START Dataset

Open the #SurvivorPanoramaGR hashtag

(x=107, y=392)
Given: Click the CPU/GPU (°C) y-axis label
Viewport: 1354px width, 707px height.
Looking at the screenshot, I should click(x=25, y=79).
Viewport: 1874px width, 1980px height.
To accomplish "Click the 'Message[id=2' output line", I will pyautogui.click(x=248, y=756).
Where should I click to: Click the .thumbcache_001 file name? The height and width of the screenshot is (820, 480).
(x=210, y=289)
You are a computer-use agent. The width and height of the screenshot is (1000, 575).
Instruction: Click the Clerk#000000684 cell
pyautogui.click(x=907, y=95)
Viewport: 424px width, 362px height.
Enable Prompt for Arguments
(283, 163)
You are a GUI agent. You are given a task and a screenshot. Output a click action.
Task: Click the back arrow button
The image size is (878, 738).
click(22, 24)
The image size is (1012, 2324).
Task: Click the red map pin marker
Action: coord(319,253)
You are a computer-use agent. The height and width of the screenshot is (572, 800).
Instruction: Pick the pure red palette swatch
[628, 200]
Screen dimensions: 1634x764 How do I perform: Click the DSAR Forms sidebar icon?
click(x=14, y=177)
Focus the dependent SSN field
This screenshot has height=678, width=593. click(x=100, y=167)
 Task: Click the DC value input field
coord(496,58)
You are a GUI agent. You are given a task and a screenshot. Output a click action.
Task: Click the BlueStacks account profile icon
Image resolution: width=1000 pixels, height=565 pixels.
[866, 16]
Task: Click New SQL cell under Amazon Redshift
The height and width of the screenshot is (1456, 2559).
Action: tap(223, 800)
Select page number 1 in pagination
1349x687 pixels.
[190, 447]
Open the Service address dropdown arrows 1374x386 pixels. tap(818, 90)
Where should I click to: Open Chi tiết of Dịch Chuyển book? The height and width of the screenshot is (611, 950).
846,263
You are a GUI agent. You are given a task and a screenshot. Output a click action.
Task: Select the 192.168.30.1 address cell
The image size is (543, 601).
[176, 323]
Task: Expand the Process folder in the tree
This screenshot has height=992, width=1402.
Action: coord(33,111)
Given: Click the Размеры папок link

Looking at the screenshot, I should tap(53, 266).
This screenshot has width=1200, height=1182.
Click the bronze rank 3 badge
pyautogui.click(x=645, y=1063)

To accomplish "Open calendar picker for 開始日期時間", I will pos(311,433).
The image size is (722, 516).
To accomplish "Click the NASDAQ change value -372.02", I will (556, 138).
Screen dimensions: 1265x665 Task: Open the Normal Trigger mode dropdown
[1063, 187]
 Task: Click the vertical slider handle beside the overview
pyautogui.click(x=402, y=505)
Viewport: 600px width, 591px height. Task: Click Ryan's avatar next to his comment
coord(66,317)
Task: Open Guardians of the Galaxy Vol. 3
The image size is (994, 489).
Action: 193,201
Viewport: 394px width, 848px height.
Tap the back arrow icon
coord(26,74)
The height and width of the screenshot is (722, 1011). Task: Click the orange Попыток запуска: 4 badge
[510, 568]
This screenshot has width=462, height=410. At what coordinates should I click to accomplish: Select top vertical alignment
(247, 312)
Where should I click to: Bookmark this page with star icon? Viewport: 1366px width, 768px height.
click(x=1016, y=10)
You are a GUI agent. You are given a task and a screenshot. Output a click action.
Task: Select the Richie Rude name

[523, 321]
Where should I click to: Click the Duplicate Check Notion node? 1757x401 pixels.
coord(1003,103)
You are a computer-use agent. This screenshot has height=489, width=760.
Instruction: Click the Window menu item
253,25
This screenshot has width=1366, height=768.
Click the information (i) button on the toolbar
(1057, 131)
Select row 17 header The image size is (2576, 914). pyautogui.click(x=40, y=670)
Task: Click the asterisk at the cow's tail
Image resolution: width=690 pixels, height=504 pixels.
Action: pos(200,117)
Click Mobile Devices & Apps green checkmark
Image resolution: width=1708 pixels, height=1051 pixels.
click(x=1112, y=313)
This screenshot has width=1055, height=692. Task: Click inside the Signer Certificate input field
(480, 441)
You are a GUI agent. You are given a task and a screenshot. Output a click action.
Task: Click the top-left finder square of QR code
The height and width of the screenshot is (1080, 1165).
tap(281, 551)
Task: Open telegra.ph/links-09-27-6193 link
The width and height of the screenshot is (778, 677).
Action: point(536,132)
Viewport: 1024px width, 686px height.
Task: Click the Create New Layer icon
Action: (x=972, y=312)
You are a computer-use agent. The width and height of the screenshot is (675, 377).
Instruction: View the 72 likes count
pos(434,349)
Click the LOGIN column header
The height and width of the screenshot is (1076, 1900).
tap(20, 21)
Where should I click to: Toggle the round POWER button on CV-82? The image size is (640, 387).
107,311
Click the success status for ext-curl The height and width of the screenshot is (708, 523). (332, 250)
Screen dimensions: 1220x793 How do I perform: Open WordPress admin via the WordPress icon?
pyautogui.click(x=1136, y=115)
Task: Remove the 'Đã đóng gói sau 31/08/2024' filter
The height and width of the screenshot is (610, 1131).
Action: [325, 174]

END Dataset

Task brief
Give back the full listing above, exactly as it reads.

Answer to this problem
Open the #SurvivorPanoramaGR hashtag

(x=107, y=392)
Given: Click the CPU/GPU (°C) y-axis label
Viewport: 1354px width, 707px height.
Looking at the screenshot, I should click(x=25, y=79).
Viewport: 1874px width, 1980px height.
To accomplish "Click the 'Message[id=2' output line", I will pyautogui.click(x=248, y=756).
Where should I click to: Click the .thumbcache_001 file name? The height and width of the screenshot is (820, 480).
(x=210, y=289)
You are a computer-use agent. The width and height of the screenshot is (1000, 575).
Instruction: Click the Clerk#000000684 cell
pyautogui.click(x=907, y=95)
Viewport: 424px width, 362px height.
Enable Prompt for Arguments
(283, 163)
You are a GUI agent. You are given a task and a screenshot. Output a click action.
Task: Click the back arrow button
The image size is (878, 738).
click(22, 24)
The image size is (1012, 2324).
Task: Click the red map pin marker
Action: coord(319,253)
You are a computer-use agent. The height and width of the screenshot is (572, 800).
Instruction: Pick the pure red palette swatch
[628, 200]
Screen dimensions: 1634x764 How do I perform: Click the DSAR Forms sidebar icon?
click(x=14, y=177)
Focus the dependent SSN field
This screenshot has height=678, width=593. click(x=100, y=167)
 Task: Click the DC value input field
coord(496,58)
You are a GUI agent. You are given a task and a screenshot. Output a click action.
Task: Click the BlueStacks account profile icon
Image resolution: width=1000 pixels, height=565 pixels.
[866, 16]
Task: Click New SQL cell under Amazon Redshift
The height and width of the screenshot is (1456, 2559).
Action: tap(223, 800)
Select page number 1 in pagination
1349x687 pixels.
[190, 447]
Open the Service address dropdown arrows 1374x386 pixels. tap(818, 90)
Where should I click to: Open Chi tiết of Dịch Chuyển book? The height and width of the screenshot is (611, 950).
846,263
You are a GUI agent. You are given a task and a screenshot. Output a click action.
Task: Select the 192.168.30.1 address cell
The image size is (543, 601).
[176, 323]
Task: Expand the Process folder in the tree
This screenshot has height=992, width=1402.
Action: coord(33,111)
Given: Click the Размеры папок link

Looking at the screenshot, I should tap(53, 266).
This screenshot has width=1200, height=1182.
Click the bronze rank 3 badge
pyautogui.click(x=645, y=1063)

To accomplish "Open calendar picker for 開始日期時間", I will pos(311,433).
The image size is (722, 516).
To accomplish "Click the NASDAQ change value -372.02", I will (556, 138).
Screen dimensions: 1265x665 Task: Open the Normal Trigger mode dropdown
[1063, 187]
 Task: Click the vertical slider handle beside the overview
pyautogui.click(x=402, y=505)
Viewport: 600px width, 591px height. Task: Click Ryan's avatar next to his comment
coord(66,317)
Task: Open Guardians of the Galaxy Vol. 3
The image size is (994, 489).
Action: 193,201
Viewport: 394px width, 848px height.
Tap the back arrow icon
coord(26,74)
The height and width of the screenshot is (722, 1011). Task: Click the orange Попыток запуска: 4 badge
[510, 568]
This screenshot has width=462, height=410. At what coordinates should I click to accomplish: Select top vertical alignment
(247, 312)
Where should I click to: Bookmark this page with star icon? Viewport: 1366px width, 768px height.
click(x=1016, y=10)
You are a GUI agent. You are given a task and a screenshot. Output a click action.
Task: Select the Richie Rude name

[523, 321]
Where should I click to: Click the Duplicate Check Notion node? 1757x401 pixels.
coord(1003,103)
You are a computer-use agent. This screenshot has height=489, width=760.
Instruction: Click the Window menu item
253,25
This screenshot has width=1366, height=768.
Click the information (i) button on the toolbar
(1057, 131)
Select row 17 header The image size is (2576, 914). pyautogui.click(x=40, y=670)
Task: Click the asterisk at the cow's tail
Image resolution: width=690 pixels, height=504 pixels.
Action: pos(200,117)
Click Mobile Devices & Apps green checkmark
Image resolution: width=1708 pixels, height=1051 pixels.
click(x=1112, y=313)
This screenshot has width=1055, height=692. Task: Click inside the Signer Certificate input field
(480, 441)
You are a GUI agent. You are given a task and a screenshot. Output a click action.
Task: Click the top-left finder square of QR code
The height and width of the screenshot is (1080, 1165).
tap(281, 551)
Task: Open telegra.ph/links-09-27-6193 link
The width and height of the screenshot is (778, 677).
Action: point(536,132)
Viewport: 1024px width, 686px height.
Task: Click the Create New Layer icon
Action: (x=972, y=312)
You are a computer-use agent. The width and height of the screenshot is (675, 377).
Instruction: View the 72 likes count
pos(434,349)
Click the LOGIN column header
The height and width of the screenshot is (1076, 1900).
tap(20, 21)
Where should I click to: Toggle the round POWER button on CV-82? The image size is (640, 387).
107,311
Click the success status for ext-curl The height and width of the screenshot is (708, 523). (332, 250)
Screen dimensions: 1220x793 How do I perform: Open WordPress admin via the WordPress icon?
pyautogui.click(x=1136, y=115)
Task: Remove the 'Đã đóng gói sau 31/08/2024' filter
The height and width of the screenshot is (610, 1131).
Action: [325, 174]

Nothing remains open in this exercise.